Pero sus dioses no estaban en el cielo. Sus Santos eran Carlos Marx, Federico Engels, Mao Tse Tung, Even Hoxha, Lenin, y en América Latina Fidel Castro pasó a ocupar un lugar en el santuario. Como Juan Bosch estaba desarrollando el PLD en base a la experiencia histórica de la humanidad, no en base a una creencia, se le reclamaba desde la izquierda cuál era el Santo de su devoción en la política.
Eso llevó a Juan Bosch a declarar que era Marxista, pero no Leninista. ¿Cómo se come eso? Muy sencillo, lo que Bosch quiso decir fue que utilizaba el método marxista de análisis, pero que no era Leninista, ya que Lenin se proponía llevar a la práctica a Marx, haciendo la Revolución Socialista, mientras Don Juan se proponía una Revolución Democrática y un capitalismo desarrollado.
Y efectivamente, como pensaba Don Juan, la utopía marxista, con la excepción del Modelo Chino, fracasó en el mundo, pero el método de análisis de las realidades, políticas o no, guarda alguna vigencia.
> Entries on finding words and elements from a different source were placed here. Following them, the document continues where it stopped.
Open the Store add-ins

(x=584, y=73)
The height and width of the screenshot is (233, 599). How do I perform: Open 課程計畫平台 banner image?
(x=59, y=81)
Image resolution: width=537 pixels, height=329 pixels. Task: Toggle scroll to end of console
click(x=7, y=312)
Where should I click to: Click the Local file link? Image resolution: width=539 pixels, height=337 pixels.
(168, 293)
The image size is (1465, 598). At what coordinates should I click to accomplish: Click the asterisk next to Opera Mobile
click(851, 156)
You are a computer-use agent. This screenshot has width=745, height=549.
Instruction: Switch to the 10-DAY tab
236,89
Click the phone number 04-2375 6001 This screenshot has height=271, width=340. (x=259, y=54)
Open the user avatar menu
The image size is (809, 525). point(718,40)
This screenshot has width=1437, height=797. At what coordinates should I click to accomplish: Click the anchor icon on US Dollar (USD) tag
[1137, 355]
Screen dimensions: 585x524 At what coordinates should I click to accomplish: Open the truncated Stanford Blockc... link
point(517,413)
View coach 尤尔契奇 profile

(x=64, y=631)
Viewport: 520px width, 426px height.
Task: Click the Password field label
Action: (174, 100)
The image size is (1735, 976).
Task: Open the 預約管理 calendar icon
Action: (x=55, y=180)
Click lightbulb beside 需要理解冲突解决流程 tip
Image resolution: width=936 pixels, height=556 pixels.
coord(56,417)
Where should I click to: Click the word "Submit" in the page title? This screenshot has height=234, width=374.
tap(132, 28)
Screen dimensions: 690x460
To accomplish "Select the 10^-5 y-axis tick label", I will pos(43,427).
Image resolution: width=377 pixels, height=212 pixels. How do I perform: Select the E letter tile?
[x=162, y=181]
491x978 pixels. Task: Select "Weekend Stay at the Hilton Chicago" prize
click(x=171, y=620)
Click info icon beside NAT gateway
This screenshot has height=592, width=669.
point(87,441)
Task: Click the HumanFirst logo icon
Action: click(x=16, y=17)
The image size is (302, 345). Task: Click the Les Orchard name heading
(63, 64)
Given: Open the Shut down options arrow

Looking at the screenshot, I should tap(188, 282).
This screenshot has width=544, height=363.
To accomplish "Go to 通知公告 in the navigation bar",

Entre ellas está una ley de la vida, que consiste en que en todo ser viviente se da la lucha de lo contrario.
Solo cuando un organismo muere dejan de existir las contradicciones en sus senos. Las luchas de lo contrario antes estaban monopolizadas en el PLD por Danilo Medina y Leonel Fernández, pero ahora hay una diversidad de corrientes y grupos que buscan el Poder.